Songs an einem Sommerabend auf der Wöhrmühlinsel in Erlangen
15.8.2020, 11:00 UhrWas macht eine geborene Rampensau wie die irische Songwriterin, Sängerin und Multiinstrumentalistin Wallis Bird beim ersten Konzert nach fünfmonatiger, höllischer Bühnenabstinenz? Sie explodiert. Sie schäumt über, wie ein Spaghetti-Topf, den man auf der Herdplatte vergessen hat. Nachdem die fränkische Songwriterin Elena Steri das zweite Konzert des Mini-Pop-Up-Festivals an der Wöhrmühle mit zarten, von ihrer klaren, biegsamen Stimme getragenen, aber noch etwas konturlosen Liedern eröffnet hat, springt die exaltierte Wahl-Berlinerin Bird im orangenen Jumpsuit auf die Bühne und strahlt wie ein Honigkuchenpferd. "Alder, is des anders! This is geil!", radebrecht sie in putzigem Denglisch. "Kulturinsel hat mein Leben gerettet!"
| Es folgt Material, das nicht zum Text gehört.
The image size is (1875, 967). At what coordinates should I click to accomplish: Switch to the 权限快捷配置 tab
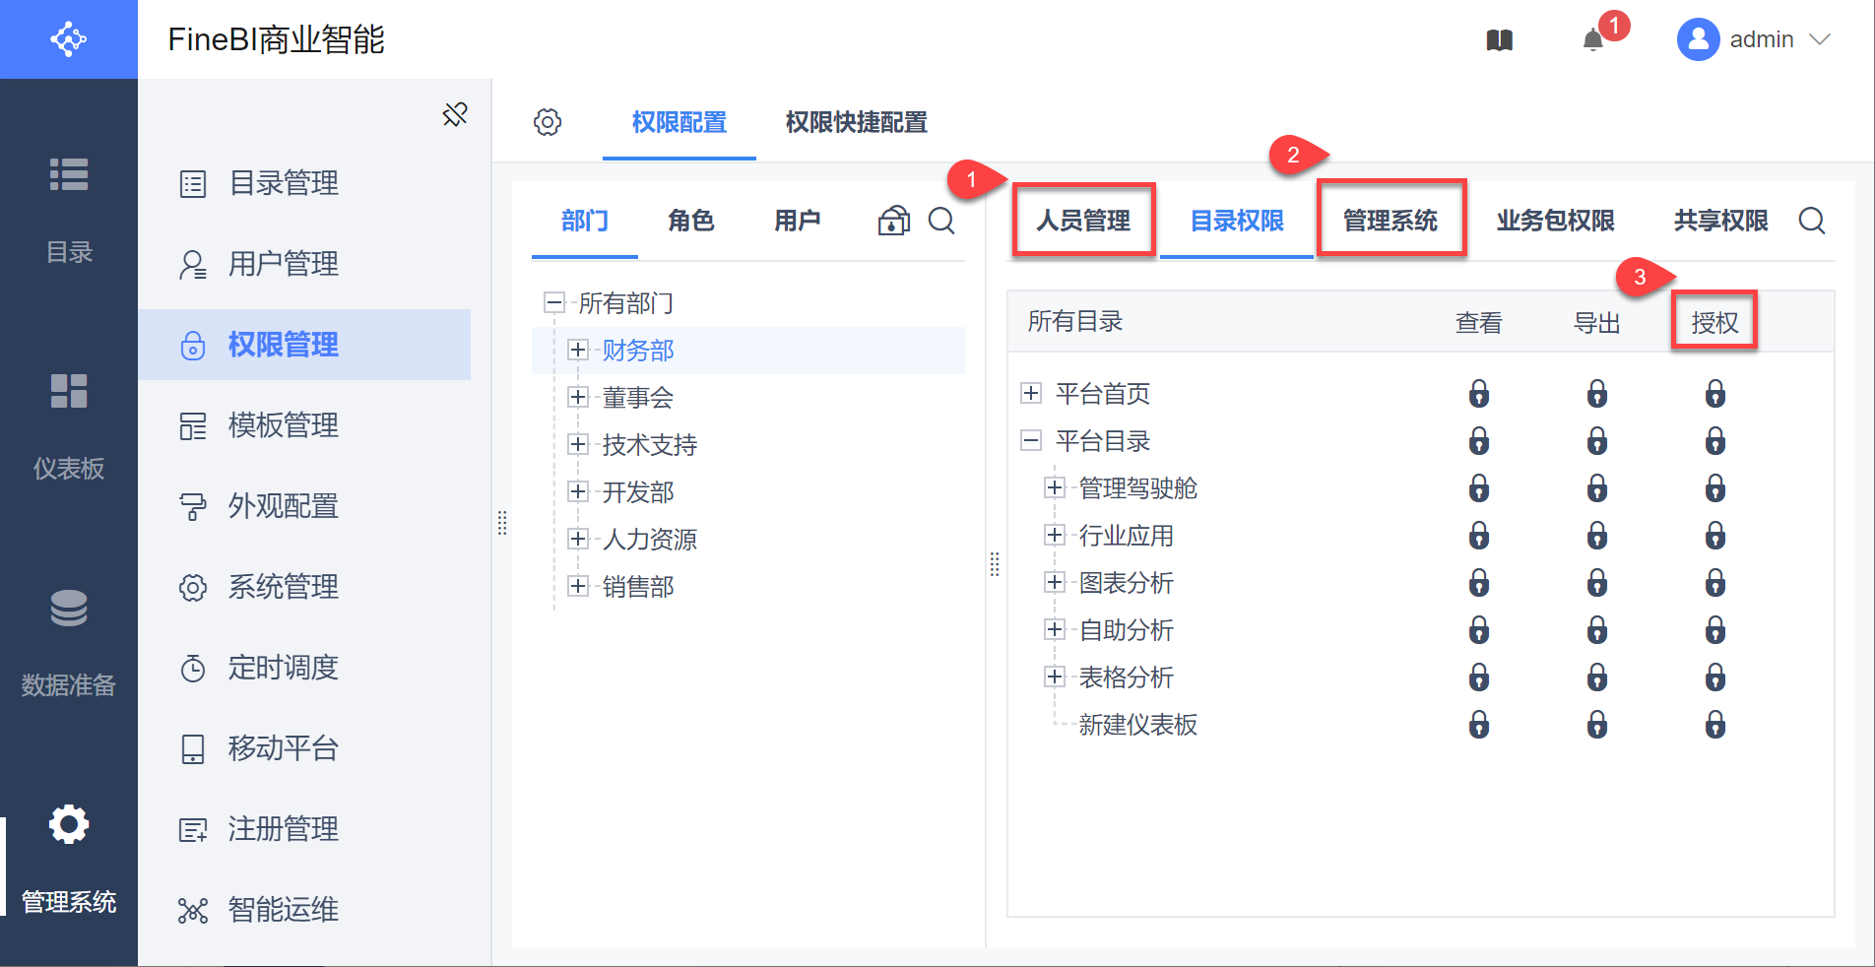click(x=856, y=122)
Dann schafft sie sich mit Hilfe ihres Loop-Geräts in einen hand- und mundgemachten Groove, spielt mit Beats und Stimmen wie ein Kind mit Lego, ehe sie sich die Gitarre umschnallt, um zum Rhythmus ihrer Schlaghand eine Hymne auf Peace, Love and Happyness anzustimmen.
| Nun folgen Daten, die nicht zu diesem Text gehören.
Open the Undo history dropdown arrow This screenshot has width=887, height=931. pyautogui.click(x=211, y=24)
Dass sie dabei eine unschuldige Saite exekutiert, kümmert sie nicht. Ihre Qualitäten als leidenschaftliche Sängerin sind bekannt, doch an diesem Abend entlädt sich der Druck in einem Tour-de-Force-Ritt. Ohne ihre Band lässt sie sich ohne festen Fahrplan von ihren Launen treiben.
Wilde Gitarren-Improvisationen, ein beseelter Gospel-Moment am Klavier, gefolgt vom einfühlsam intonierten "We can try", das nach den Sternen greifende Liebeslied "The Ocean" oder das wahnwitzige "Train is coming", ein drängender Bluesfunk, bei dem sie sich in Ekstase singt, brüllt, fleht und flüstert. Lieder der Hoffnung, Hymnen für den Silberstreif am Horizont.
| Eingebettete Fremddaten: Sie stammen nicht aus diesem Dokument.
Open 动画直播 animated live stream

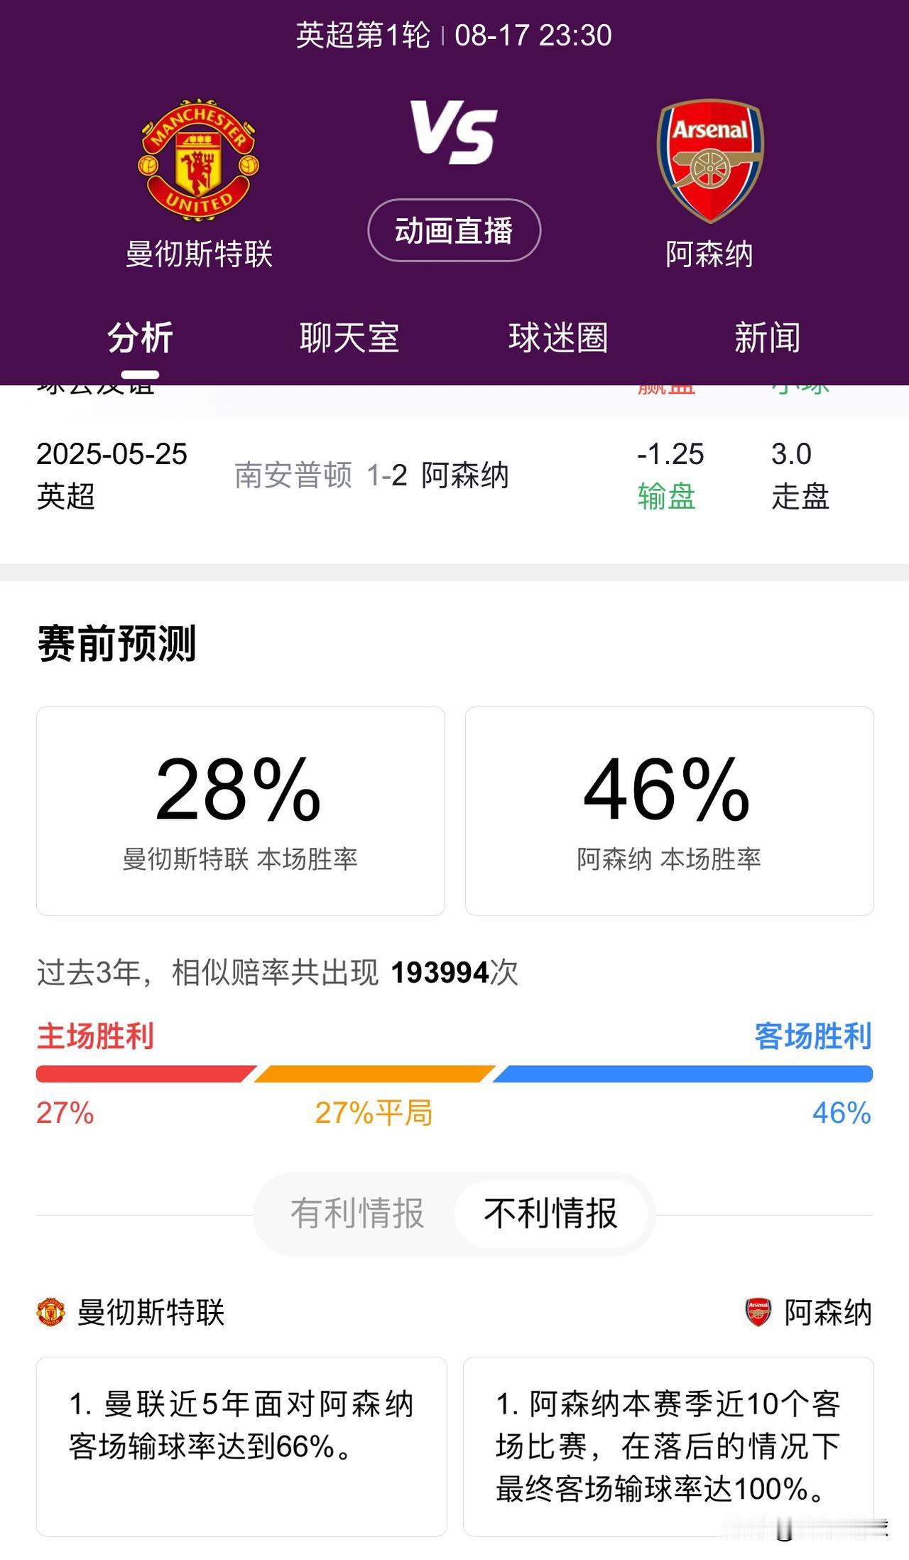tap(455, 230)
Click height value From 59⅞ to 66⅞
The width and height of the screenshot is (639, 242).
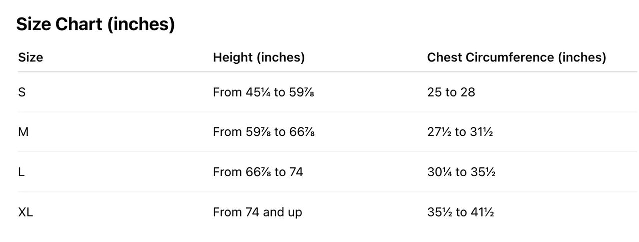point(263,132)
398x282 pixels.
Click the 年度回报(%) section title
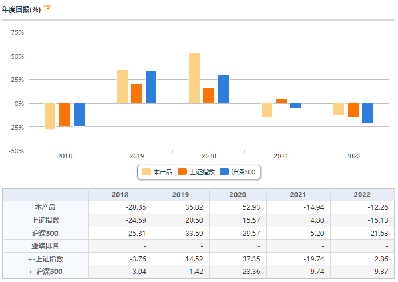(x=21, y=10)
"I’m sweating like a pig!", stellt sie fest. Dem bravem Sitzpublikum bleibt die Freude an einer denkwürdigen Performance, die gezeigt hat, warum "live" unersetzlich ist: Weil immer jederzeit alles passieren kann, mit lebendiger, spontaner Interaktion zwischen Künstlerin und Publikum. Eine Befreiung, eine Katharsis, die uns spüren lässt, warum die Welt trotz allem ein guter Ort ist.